Record extracts:
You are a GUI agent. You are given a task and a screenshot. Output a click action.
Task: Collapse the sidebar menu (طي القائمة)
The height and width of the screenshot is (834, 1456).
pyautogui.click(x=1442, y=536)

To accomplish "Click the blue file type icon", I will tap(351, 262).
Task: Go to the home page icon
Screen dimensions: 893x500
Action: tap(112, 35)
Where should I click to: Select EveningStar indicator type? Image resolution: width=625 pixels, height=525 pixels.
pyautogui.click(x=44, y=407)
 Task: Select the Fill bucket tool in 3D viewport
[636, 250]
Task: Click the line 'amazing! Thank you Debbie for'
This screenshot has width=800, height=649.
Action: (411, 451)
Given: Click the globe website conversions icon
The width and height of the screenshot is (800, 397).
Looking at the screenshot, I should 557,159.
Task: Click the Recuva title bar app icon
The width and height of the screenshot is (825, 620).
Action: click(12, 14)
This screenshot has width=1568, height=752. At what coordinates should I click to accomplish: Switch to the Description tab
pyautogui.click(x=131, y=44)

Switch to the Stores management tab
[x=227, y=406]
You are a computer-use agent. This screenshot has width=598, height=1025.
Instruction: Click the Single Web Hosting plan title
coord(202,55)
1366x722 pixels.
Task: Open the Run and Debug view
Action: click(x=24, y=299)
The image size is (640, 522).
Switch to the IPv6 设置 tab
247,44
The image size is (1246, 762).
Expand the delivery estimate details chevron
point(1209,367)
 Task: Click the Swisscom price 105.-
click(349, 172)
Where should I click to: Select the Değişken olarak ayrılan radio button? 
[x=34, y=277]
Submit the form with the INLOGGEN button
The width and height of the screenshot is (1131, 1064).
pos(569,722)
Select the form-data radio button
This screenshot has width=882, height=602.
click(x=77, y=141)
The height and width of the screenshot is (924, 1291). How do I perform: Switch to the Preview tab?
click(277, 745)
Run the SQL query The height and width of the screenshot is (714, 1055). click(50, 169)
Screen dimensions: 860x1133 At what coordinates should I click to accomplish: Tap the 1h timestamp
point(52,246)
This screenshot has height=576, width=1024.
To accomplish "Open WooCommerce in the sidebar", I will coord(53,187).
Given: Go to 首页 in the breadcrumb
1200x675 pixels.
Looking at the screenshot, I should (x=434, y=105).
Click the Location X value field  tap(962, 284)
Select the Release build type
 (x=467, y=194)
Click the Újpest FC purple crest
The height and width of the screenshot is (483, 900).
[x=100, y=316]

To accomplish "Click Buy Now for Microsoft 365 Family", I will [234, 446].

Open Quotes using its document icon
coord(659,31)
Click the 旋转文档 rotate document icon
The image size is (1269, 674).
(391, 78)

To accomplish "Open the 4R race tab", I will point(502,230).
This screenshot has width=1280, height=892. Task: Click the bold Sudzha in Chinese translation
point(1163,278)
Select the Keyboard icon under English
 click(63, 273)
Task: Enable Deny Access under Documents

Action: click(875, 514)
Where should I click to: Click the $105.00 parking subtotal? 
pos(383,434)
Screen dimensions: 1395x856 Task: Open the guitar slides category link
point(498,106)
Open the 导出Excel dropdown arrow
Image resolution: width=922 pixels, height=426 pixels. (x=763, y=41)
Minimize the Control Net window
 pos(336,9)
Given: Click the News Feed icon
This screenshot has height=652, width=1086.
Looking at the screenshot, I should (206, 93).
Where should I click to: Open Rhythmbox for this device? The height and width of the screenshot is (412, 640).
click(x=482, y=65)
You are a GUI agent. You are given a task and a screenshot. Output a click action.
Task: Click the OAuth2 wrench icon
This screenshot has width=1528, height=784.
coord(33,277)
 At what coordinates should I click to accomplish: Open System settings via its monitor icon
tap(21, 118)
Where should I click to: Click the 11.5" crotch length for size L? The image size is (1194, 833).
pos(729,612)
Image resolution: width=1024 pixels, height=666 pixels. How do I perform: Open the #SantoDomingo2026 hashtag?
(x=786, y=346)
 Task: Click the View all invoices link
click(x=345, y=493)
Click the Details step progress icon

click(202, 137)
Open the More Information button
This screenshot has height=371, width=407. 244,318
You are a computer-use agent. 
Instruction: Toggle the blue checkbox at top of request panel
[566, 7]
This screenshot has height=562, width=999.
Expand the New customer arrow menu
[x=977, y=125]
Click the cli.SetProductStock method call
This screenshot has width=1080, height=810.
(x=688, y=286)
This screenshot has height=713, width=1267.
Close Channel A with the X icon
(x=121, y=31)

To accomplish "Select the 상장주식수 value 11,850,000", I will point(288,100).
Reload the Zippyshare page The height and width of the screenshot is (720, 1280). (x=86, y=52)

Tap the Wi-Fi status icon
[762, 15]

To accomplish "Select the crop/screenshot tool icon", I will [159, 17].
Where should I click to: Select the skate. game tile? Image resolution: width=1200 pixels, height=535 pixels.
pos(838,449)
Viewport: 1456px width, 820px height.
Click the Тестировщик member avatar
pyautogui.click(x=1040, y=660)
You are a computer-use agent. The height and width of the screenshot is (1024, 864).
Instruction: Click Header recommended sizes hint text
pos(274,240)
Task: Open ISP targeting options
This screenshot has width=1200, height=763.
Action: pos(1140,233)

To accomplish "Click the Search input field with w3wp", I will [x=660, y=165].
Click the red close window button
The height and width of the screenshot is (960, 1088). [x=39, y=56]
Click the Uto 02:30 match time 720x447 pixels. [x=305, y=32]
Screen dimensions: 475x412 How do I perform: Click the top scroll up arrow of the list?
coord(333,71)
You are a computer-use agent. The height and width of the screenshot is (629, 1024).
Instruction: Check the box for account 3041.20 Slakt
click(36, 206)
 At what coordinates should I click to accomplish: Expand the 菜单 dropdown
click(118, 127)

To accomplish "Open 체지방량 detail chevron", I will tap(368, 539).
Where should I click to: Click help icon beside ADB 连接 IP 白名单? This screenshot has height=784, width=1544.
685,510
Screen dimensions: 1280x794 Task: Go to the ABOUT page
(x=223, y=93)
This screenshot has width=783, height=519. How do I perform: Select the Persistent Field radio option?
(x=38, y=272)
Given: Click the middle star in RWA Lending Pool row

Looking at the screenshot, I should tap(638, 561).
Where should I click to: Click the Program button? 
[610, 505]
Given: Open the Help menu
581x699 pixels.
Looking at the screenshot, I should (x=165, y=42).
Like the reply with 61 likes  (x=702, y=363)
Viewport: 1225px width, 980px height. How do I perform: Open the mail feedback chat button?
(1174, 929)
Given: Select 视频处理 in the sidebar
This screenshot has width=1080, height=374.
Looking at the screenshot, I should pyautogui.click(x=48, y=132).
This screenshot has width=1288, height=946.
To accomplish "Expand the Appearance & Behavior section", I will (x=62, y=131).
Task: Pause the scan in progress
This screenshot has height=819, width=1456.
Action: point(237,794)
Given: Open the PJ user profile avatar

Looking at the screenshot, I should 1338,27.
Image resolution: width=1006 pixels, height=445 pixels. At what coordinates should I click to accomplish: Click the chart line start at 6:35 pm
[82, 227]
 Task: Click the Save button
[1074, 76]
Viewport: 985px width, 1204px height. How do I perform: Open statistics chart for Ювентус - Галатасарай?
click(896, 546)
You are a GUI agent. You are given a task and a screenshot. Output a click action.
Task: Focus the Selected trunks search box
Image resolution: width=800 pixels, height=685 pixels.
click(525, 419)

How to complete this task: Return exactly the lines of the listing that run from the one containing "Given: Select 视频处理 in the sidebar" through the last, and no others.

Task answer:
Given: Select 视频处理 in the sidebar
This screenshot has width=1080, height=374.
Looking at the screenshot, I should pyautogui.click(x=48, y=132).
This screenshot has width=1288, height=946.
To accomplish "Expand the Appearance & Behavior section", I will (x=62, y=131).
Task: Pause the scan in progress
This screenshot has height=819, width=1456.
Action: point(237,794)
Given: Open the PJ user profile avatar

Looking at the screenshot, I should 1338,27.
Image resolution: width=1006 pixels, height=445 pixels. At what coordinates should I click to accomplish: Click the chart line start at 6:35 pm
[82, 227]
 Task: Click the Save button
[1074, 76]
Viewport: 985px width, 1204px height. How do I perform: Open statistics chart for Ювентус - Галатасарай?
click(896, 546)
You are a GUI agent. You are given a task and a screenshot. Output a click action.
Task: Focus the Selected trunks search box
Image resolution: width=800 pixels, height=685 pixels.
click(525, 419)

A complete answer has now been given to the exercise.